**About this task**:
Write out again only the lines between the one with "882x391 pixels. At" and the end of the records below, both ends counted, and don't include the pictures.

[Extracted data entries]

=-=-=-=-=

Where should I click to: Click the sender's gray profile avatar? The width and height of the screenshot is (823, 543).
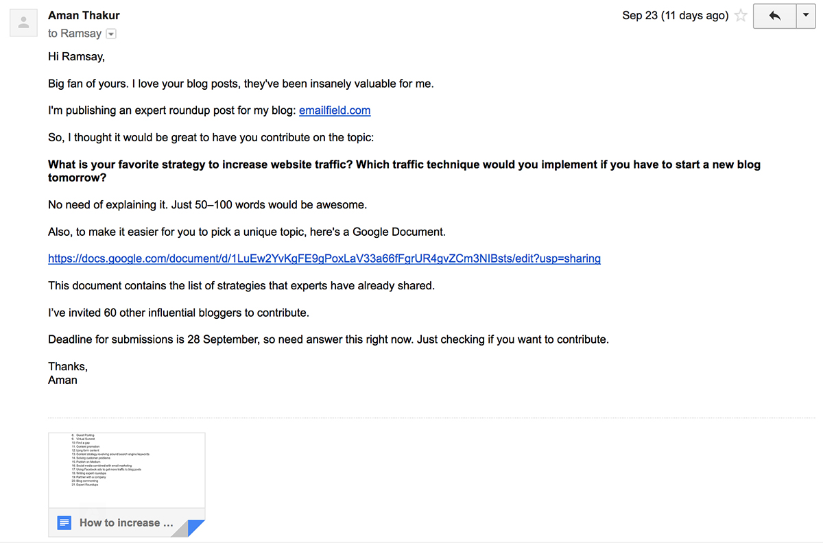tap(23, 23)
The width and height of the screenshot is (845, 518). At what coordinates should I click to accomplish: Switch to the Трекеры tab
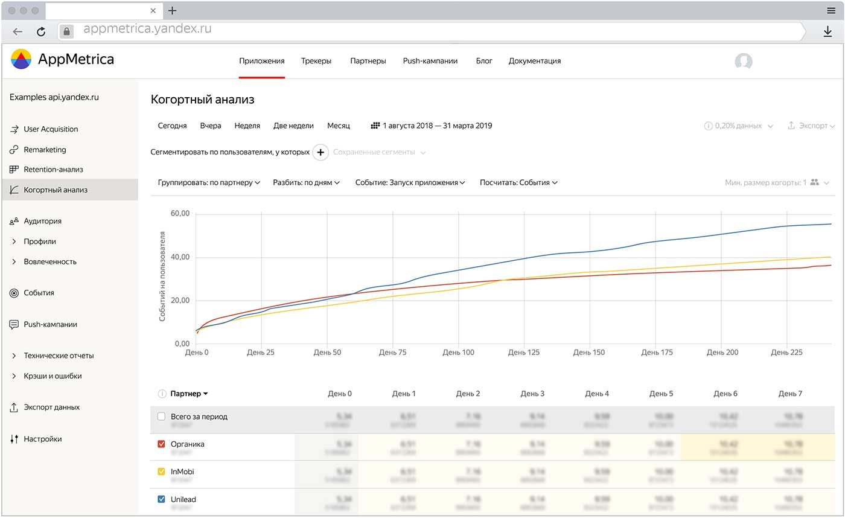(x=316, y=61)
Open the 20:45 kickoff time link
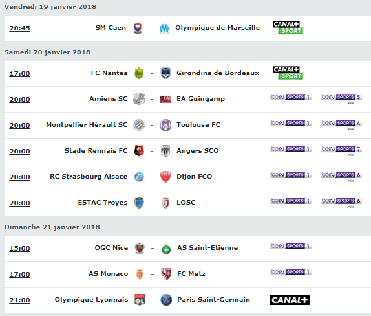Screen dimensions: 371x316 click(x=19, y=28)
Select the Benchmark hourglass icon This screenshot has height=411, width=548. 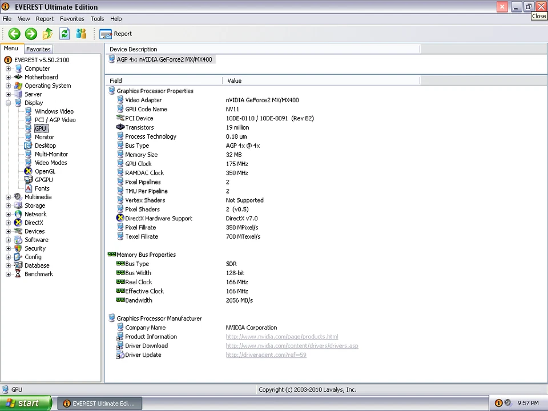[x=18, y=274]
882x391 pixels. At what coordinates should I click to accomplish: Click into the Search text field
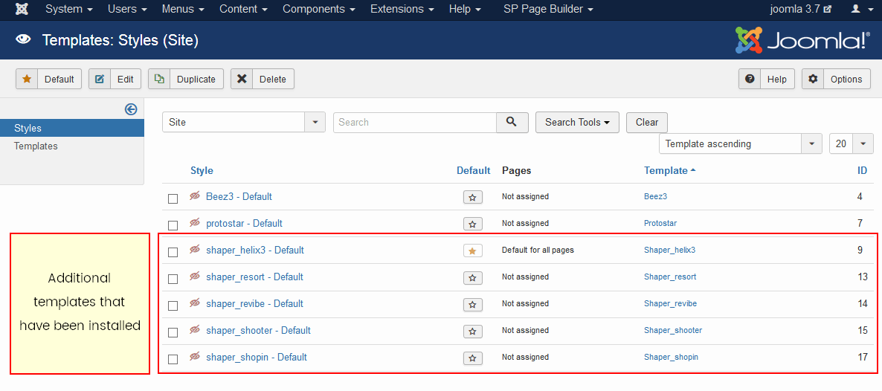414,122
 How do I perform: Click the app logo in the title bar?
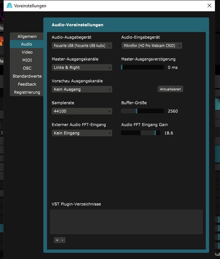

=-=-=-=-=

**Exercise response**:
882x391 pixels. At what coordinates should I click to accomplish: Click into the Search text field
414,122
 How do I perform: Click the app logo in the title bar?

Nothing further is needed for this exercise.